--- TEXT SEGMENT ---
* * * * * * *
# Hi- another newbie; fan of CAC and all things Australian



## derekbu (Jan 14, 2010)

Hi All,
another newbie joining. I see there are some familiar names fairly active on the forums, so I guess its time to join in.

I'm an Aussie, currently living in Singapore, but spending most of my time based in Riyadh, Saudi Arabia, for work. I've done a bit of aircraft modelling in the past (flying models, free flight and R/C) but mostly these days I'm spending my time collecting information and documentation - with a focus on aircraft from my home country. I did a little flying in my youth, but that ended when I ran out of cash (poor student in those days!). Then I did a lot of "hanging around airports" in the early 80's... something which is not encouraged now, with all the security concerns out there.

My completed documentation projects include the CAC Wackett and the Yeoman Cropmaster. As well as lots of plans for flying scale models of Australian-designed aircraft. These are CAD-drawn plans, to publication quality. Current projects include searching for information and working on drawings for the CAC Ceres, Wirraway and Boomerang. As well as updating the previous projects (these seem never-ending, as new information comes to light). This time I'm working in full 3D CAD, starting with the tubular framework and "working from the inside out". Since I'm living overseas its not so simple to wander down to my local aviation museum and take measurements or browse through manuals, so that slows things down a little. But its amazing what you can source on the internet these days! You can see some of my work on a small website here:

DB Design Bureau - Scale Free Flight Plans by Derek Buckmaster 

I would love to hear from folks with similar interests - and share source information and final drawings. Collaborating on drawings would also be interesting.
* * * * * * *
--- THE PROBLEM ---
From the forum introduction post, return verbatim the passage that begins with the words "## derekbu (Jan" and ends with "concerns out there.".

--- DATASET CONTENT ---
* * * * * * *
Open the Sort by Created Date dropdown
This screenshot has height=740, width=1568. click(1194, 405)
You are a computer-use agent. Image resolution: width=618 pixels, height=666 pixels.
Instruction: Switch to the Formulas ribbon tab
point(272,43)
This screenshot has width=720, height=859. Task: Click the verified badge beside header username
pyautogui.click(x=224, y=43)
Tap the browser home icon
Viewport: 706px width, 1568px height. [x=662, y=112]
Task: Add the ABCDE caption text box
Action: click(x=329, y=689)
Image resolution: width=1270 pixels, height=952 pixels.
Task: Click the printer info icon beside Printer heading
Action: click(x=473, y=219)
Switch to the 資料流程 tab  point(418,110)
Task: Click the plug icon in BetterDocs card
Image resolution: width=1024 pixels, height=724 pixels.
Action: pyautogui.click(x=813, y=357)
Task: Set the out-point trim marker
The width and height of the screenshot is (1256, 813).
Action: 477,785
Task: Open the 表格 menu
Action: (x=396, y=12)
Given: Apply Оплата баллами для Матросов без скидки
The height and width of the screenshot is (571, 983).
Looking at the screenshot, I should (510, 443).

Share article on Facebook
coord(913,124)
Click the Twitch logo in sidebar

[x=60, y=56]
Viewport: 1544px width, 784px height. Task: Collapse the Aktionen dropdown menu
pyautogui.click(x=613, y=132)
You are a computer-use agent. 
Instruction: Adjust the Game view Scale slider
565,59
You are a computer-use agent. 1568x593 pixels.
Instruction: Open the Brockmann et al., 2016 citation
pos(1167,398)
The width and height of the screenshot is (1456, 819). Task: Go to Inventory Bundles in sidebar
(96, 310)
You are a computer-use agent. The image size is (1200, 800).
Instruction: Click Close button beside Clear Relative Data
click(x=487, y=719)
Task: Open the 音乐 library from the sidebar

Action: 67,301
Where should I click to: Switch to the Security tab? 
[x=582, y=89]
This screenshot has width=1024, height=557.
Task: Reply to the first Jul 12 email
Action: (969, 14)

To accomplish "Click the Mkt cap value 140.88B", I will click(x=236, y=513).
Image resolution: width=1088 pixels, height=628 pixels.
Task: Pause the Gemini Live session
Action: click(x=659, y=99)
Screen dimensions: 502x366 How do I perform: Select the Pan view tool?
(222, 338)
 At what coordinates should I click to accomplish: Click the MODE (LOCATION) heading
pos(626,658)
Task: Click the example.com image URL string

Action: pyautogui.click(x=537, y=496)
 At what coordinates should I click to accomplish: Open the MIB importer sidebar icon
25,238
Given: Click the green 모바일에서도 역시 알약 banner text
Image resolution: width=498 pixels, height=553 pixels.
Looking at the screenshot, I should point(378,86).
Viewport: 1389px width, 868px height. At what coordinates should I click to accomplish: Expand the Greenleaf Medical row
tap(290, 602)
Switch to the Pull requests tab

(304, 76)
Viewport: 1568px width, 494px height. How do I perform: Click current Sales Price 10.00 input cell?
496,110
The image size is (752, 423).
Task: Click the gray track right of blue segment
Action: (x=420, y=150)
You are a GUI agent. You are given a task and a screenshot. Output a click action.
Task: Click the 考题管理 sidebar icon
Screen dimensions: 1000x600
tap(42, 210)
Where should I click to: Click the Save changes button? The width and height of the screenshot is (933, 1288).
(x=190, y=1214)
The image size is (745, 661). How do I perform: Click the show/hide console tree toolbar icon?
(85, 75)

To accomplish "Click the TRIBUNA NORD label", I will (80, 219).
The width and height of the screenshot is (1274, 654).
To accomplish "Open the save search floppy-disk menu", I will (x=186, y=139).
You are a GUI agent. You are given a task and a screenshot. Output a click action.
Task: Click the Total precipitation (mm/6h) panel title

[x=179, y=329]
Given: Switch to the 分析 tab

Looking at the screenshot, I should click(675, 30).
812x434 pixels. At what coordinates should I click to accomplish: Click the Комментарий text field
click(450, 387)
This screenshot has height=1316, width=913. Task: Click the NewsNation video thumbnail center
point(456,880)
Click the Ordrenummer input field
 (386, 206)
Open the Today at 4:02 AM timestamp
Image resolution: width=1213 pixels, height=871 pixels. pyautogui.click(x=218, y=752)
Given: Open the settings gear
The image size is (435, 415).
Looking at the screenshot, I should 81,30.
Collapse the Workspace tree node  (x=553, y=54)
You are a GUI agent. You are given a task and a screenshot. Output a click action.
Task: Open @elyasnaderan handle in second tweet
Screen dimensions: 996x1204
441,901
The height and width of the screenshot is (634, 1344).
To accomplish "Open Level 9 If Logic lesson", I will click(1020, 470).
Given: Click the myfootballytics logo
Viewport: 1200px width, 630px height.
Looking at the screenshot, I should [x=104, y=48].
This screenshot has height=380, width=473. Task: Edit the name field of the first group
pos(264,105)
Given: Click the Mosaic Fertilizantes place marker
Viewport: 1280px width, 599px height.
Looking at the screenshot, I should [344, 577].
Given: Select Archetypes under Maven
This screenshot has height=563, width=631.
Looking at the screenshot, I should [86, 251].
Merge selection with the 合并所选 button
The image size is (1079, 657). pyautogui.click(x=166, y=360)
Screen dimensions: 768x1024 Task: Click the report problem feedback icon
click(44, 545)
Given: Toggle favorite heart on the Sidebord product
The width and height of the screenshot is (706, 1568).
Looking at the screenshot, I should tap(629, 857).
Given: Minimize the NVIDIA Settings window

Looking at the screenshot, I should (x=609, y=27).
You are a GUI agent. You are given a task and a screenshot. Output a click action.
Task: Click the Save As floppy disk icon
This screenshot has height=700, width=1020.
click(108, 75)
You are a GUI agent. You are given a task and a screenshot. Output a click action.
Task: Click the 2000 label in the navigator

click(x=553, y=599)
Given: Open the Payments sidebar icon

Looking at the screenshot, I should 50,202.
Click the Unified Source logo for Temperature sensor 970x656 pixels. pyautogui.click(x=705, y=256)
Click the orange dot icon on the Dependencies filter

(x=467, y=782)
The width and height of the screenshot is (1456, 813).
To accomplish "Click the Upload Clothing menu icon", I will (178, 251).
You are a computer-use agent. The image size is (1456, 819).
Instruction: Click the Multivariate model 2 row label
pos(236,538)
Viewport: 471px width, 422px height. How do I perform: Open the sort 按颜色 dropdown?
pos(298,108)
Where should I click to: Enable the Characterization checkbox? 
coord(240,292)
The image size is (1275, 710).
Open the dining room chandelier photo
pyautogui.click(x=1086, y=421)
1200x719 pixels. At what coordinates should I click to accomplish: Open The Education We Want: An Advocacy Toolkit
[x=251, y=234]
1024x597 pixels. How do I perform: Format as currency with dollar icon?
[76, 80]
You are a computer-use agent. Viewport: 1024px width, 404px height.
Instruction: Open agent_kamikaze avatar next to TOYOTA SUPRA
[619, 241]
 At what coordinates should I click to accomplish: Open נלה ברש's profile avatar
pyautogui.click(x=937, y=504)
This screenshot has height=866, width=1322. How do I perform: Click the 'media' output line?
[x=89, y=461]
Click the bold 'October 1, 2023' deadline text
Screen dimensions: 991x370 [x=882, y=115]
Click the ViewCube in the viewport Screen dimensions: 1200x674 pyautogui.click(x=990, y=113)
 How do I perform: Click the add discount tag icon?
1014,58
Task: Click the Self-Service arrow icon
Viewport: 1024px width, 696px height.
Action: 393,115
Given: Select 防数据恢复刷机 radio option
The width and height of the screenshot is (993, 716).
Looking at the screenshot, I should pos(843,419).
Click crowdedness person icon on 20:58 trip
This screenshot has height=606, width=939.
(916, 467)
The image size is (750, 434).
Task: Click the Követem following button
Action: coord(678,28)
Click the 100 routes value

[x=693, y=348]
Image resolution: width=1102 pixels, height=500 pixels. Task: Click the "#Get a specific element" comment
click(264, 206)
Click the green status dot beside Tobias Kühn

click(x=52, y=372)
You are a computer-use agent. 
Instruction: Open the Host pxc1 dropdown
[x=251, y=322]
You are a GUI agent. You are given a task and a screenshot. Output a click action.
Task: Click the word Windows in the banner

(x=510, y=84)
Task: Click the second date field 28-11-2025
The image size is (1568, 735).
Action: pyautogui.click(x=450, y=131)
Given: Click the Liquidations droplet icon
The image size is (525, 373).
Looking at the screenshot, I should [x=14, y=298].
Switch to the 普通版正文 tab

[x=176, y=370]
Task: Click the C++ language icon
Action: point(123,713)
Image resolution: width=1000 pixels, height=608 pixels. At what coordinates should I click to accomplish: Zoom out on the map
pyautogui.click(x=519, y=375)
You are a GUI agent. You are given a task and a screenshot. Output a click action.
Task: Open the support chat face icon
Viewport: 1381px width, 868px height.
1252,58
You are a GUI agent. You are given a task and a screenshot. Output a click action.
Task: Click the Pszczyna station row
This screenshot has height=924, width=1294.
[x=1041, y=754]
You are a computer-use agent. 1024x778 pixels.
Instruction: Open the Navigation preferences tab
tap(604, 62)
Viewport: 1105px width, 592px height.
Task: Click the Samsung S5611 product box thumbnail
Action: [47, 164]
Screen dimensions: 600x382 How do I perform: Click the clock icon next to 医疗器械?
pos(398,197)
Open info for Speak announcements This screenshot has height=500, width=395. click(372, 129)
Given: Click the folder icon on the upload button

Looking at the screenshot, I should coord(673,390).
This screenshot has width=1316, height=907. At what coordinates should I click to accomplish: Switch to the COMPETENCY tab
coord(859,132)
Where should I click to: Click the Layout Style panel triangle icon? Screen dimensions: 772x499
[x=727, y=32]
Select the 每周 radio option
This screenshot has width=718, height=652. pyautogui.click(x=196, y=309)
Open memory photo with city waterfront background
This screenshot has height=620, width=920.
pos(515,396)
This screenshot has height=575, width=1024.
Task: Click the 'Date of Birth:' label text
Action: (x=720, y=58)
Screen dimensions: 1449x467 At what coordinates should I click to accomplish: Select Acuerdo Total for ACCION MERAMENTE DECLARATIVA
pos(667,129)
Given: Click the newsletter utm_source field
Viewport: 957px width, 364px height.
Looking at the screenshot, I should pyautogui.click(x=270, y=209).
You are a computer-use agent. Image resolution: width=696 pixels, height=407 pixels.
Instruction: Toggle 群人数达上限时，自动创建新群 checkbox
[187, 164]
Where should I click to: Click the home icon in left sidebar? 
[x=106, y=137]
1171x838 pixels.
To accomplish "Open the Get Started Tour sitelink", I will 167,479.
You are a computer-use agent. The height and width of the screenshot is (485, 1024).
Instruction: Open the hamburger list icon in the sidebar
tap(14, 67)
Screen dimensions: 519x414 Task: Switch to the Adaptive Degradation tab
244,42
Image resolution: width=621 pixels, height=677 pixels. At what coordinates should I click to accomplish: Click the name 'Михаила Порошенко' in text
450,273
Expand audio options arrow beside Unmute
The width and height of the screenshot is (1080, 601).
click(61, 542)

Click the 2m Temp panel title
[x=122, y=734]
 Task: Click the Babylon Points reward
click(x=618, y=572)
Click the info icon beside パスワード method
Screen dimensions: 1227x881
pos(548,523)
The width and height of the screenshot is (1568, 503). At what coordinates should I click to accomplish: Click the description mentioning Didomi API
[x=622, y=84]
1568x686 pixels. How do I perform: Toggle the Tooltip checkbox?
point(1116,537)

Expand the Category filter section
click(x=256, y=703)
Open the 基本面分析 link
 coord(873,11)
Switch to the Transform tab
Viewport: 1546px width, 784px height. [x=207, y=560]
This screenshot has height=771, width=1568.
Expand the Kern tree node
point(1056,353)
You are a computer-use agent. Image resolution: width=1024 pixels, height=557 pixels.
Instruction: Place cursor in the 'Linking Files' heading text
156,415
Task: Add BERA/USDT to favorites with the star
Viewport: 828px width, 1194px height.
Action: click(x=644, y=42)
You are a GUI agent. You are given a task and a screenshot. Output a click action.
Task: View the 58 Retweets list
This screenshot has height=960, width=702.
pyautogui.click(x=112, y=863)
* * * * * * *
--- PROBLEM SOLUTION ---
## derekbu (Jan 14, 2010)

Hi All,
another newbie joining. I see there are some familiar names fairly active on the forums, so I guess its time to join in.

I'm an Aussie, currently living in Singapore, but spending most of my time based in Riyadh, Saudi Arabia, for work. I've done a bit of aircraft modelling in the past (flying models, free flight and R/C) but mostly these days I'm spending my time collecting information and documentation - with a focus on aircraft from my home country. I did a little flying in my youth, but that ended when I ran out of cash (poor student in those days!). Then I did a lot of "hanging around airports" in the early 80's... something which is not encouraged now, with all the security concerns out there.